- EXERCISE BRIEF -
Replace "LinkedIn" with "X" in the lines between the one holding "Zobacz inne wydarzenia (562, 580)" and the one holding "[button] (356, 67)", inclusive, and return only those lines with everything else unchanged.

- RECORDS TO PROCESS -
----------------------------------------

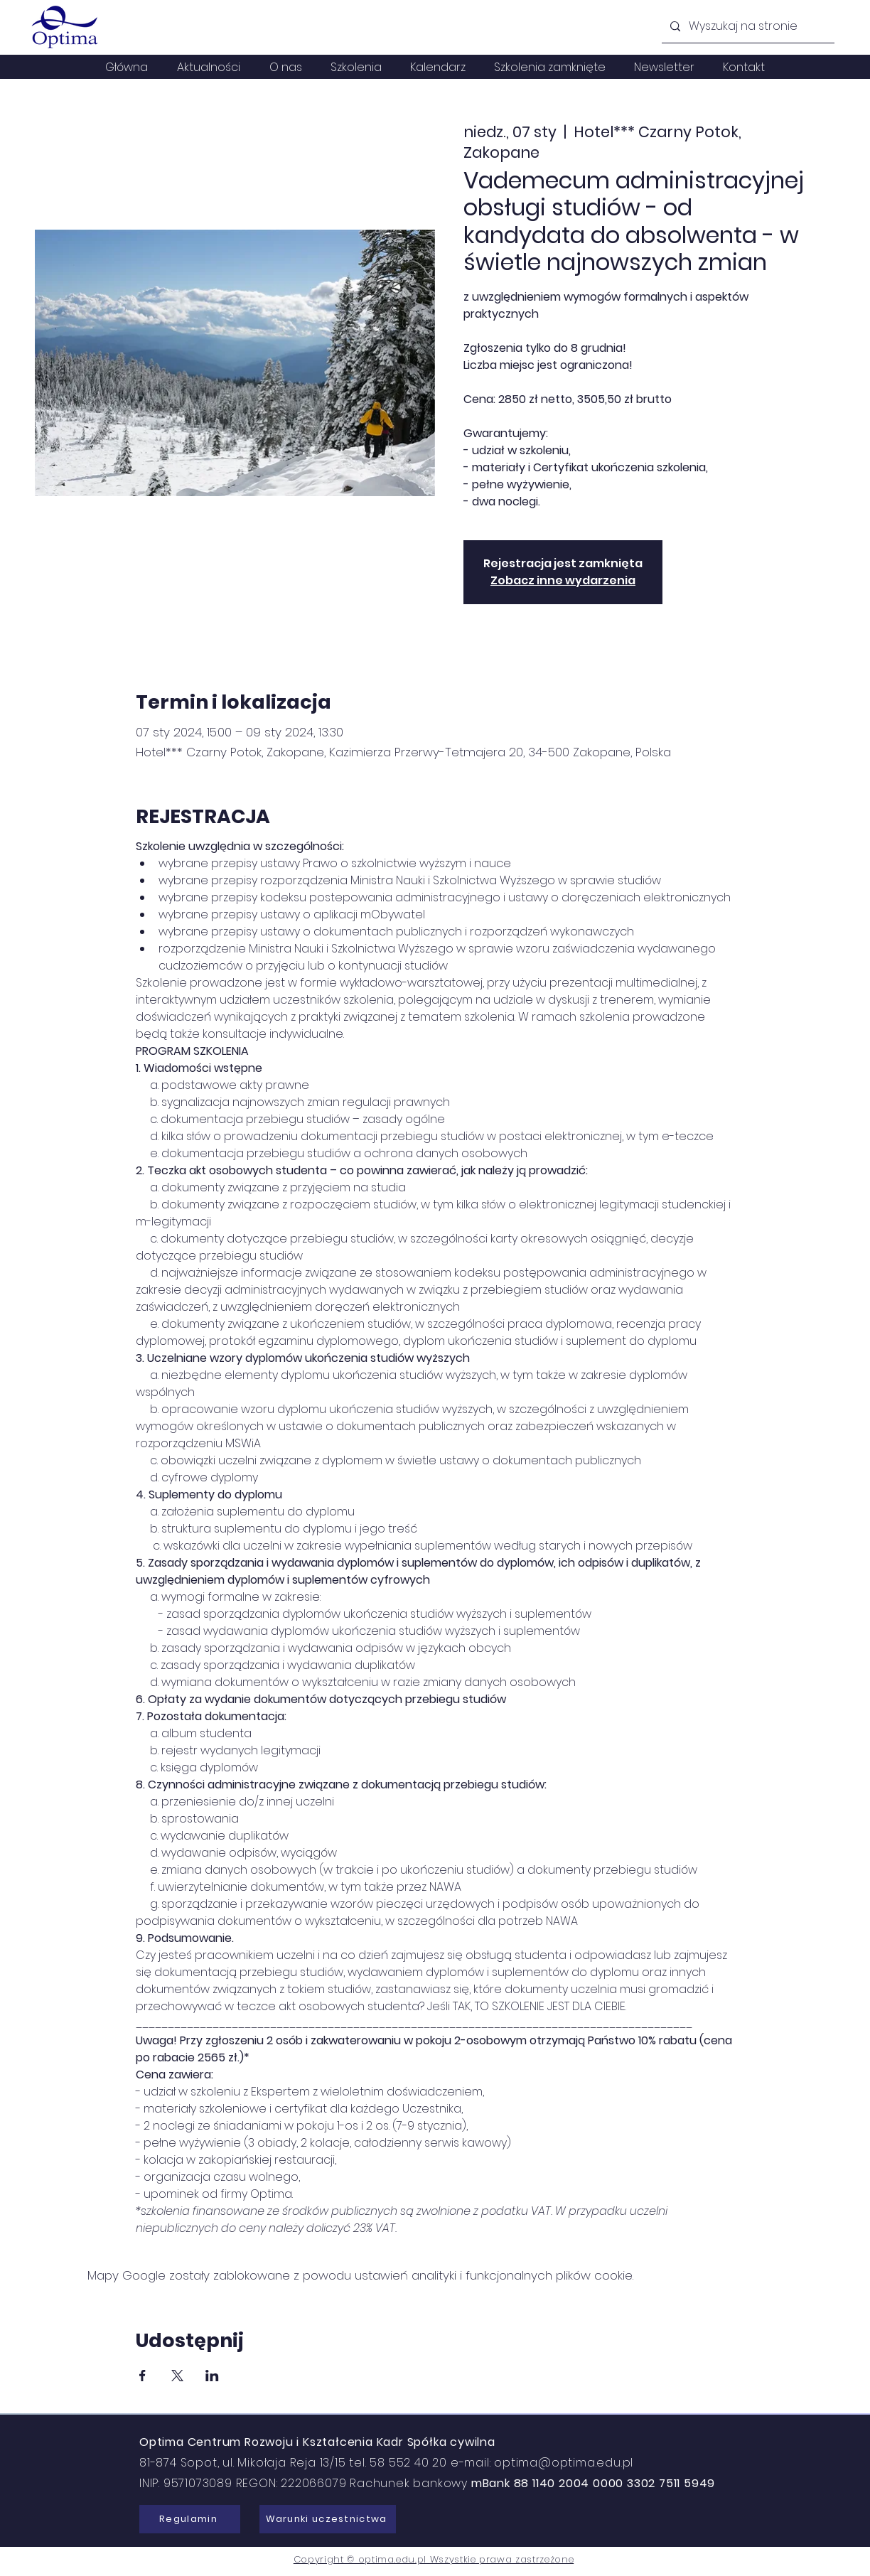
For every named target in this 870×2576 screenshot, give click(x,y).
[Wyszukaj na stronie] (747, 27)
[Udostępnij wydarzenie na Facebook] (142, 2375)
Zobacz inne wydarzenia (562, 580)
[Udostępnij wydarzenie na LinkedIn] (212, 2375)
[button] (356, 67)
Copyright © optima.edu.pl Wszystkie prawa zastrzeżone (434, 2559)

----------------------------------------

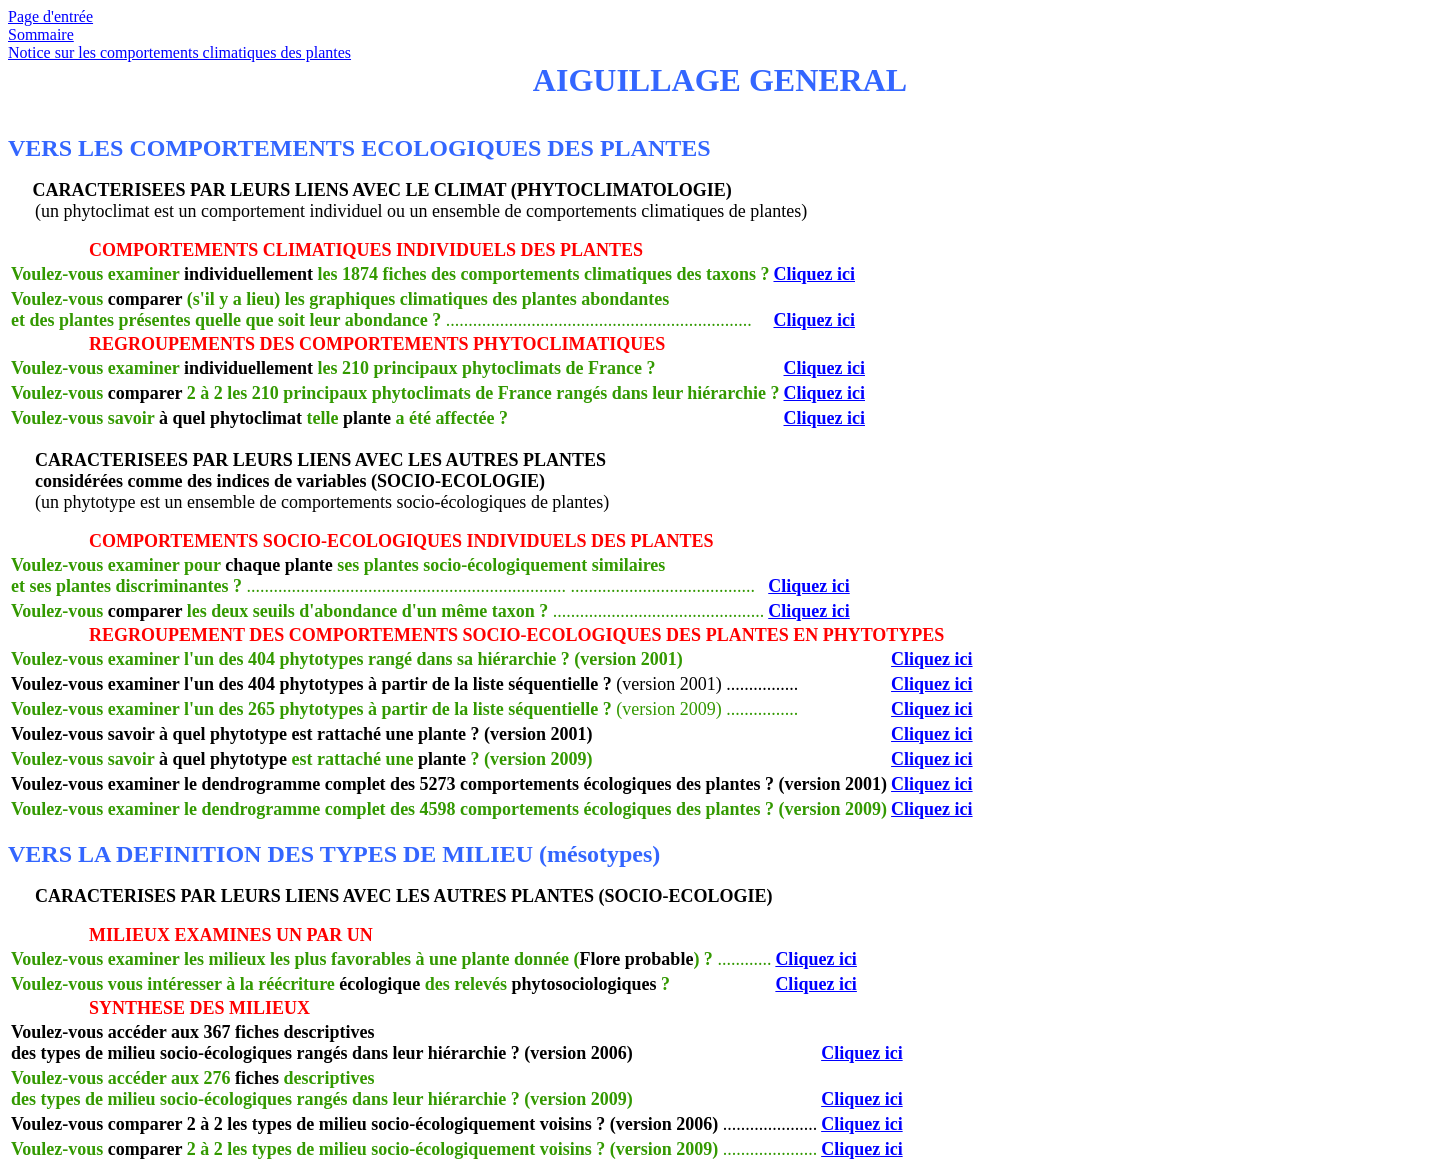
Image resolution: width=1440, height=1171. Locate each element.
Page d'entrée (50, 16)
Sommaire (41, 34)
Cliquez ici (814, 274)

----------------------------------------

- RESPONSE -
Zobacz inne wydarzenia (562, 580)
[Udostępnij wydarzenie na X] (212, 2375)
[button] (356, 67)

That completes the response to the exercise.